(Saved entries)
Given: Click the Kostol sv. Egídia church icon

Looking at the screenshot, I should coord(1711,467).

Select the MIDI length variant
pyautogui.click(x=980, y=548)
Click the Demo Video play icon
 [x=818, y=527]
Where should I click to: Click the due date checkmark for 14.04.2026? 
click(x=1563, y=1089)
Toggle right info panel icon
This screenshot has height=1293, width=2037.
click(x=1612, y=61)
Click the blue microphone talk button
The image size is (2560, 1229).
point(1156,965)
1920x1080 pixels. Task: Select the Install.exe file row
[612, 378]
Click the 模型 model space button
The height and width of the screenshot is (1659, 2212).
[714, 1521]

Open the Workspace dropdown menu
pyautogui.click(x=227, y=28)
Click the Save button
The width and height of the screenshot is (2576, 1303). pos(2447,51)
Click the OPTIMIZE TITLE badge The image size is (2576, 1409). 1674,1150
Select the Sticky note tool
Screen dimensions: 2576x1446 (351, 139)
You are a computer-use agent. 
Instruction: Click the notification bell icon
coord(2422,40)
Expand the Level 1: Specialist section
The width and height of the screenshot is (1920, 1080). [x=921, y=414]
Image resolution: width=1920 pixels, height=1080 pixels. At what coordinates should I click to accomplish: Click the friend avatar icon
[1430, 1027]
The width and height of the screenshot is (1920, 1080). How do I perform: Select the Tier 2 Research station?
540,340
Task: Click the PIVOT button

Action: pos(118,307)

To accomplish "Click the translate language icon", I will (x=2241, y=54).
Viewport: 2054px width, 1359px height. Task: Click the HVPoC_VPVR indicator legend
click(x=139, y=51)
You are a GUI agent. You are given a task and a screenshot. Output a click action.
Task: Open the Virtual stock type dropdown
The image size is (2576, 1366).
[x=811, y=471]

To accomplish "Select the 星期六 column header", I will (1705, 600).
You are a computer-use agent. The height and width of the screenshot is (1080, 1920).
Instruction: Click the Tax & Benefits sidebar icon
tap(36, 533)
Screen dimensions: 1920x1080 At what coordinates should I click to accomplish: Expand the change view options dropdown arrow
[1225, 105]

= Activity =
Print, exactly and only, the lines running from the one with "Click the OPTIMIZE" to the end of the data above.

= Worked solution =
Click the OPTIMIZE TITLE badge The image size is (2576, 1409). 1674,1150
Select the Sticky note tool
Screen dimensions: 2576x1446 (351, 139)
You are a computer-use agent. 
Instruction: Click the notification bell icon
coord(2422,40)
Expand the Level 1: Specialist section
The width and height of the screenshot is (1920, 1080). [x=921, y=414]
Image resolution: width=1920 pixels, height=1080 pixels. At what coordinates should I click to accomplish: Click the friend avatar icon
[1430, 1027]
The width and height of the screenshot is (1920, 1080). How do I perform: Select the Tier 2 Research station?
540,340
Task: Click the PIVOT button

Action: pos(118,307)

To accomplish "Click the translate language icon", I will (x=2241, y=54).
Viewport: 2054px width, 1359px height. Task: Click the HVPoC_VPVR indicator legend
click(x=139, y=51)
You are a GUI agent. You are given a task and a screenshot. Output a click action.
Task: Open the Virtual stock type dropdown
The image size is (2576, 1366).
[x=811, y=471]

To accomplish "Select the 星期六 column header", I will (1705, 600).
You are a computer-use agent. The height and width of the screenshot is (1080, 1920).
Instruction: Click the Tax & Benefits sidebar icon
tap(36, 533)
Screen dimensions: 1920x1080 At what coordinates should I click to accomplish: Expand the change view options dropdown arrow
[1225, 105]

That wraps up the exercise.